- **Stored data entries**:

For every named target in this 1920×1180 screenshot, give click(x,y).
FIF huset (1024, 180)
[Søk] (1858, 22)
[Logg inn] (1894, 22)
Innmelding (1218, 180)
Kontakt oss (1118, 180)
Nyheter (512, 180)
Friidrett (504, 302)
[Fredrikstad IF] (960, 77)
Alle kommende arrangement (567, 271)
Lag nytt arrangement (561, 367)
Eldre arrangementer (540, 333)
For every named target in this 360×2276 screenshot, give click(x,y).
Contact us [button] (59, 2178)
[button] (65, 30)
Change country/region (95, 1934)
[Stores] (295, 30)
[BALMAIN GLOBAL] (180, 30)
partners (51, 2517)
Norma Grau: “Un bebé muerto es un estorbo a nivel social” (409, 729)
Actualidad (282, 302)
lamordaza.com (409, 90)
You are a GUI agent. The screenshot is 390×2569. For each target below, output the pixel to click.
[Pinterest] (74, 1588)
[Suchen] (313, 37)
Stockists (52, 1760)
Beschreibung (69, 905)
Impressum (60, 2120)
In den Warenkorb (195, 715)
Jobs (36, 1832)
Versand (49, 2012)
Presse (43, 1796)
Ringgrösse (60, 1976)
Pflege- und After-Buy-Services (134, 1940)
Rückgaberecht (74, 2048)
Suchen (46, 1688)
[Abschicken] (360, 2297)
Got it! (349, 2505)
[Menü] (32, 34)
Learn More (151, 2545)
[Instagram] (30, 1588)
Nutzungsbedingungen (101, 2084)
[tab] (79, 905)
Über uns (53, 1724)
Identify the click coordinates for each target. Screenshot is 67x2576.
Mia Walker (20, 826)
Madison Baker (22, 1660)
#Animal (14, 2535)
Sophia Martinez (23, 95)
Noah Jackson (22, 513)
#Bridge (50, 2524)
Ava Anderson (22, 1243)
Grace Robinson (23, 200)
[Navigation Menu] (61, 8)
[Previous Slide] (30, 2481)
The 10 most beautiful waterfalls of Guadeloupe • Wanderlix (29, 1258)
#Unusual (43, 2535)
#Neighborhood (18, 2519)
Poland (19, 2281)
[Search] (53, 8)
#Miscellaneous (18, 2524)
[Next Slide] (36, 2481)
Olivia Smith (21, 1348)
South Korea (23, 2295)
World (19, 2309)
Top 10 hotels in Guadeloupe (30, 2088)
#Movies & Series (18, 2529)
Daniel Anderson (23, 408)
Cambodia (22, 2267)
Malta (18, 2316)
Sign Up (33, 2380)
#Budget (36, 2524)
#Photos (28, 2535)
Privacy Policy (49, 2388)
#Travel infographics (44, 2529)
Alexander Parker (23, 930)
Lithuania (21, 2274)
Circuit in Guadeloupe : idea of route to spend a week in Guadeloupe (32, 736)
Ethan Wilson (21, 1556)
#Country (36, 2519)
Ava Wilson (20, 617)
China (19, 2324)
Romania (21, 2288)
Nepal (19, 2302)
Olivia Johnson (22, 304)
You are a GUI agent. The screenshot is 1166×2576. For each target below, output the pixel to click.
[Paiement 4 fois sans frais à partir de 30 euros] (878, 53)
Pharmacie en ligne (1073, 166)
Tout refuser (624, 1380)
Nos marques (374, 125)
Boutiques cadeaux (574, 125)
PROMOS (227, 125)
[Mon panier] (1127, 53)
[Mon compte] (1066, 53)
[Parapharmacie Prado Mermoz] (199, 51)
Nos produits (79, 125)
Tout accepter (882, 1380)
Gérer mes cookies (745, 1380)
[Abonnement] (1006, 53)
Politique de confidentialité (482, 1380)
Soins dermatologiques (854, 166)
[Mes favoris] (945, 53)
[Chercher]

- **TASK GOAL**: Check each line of the records for the word "below", and show the lines that contain it.

- **EXERCISE RESPONSE**:
You are a GUI agent. The screenshot is 390×2569. For each target below, output the pixel to click.
You are a GUI agent. The screenshot is 1166×2576. For each target below, output the pixel to click.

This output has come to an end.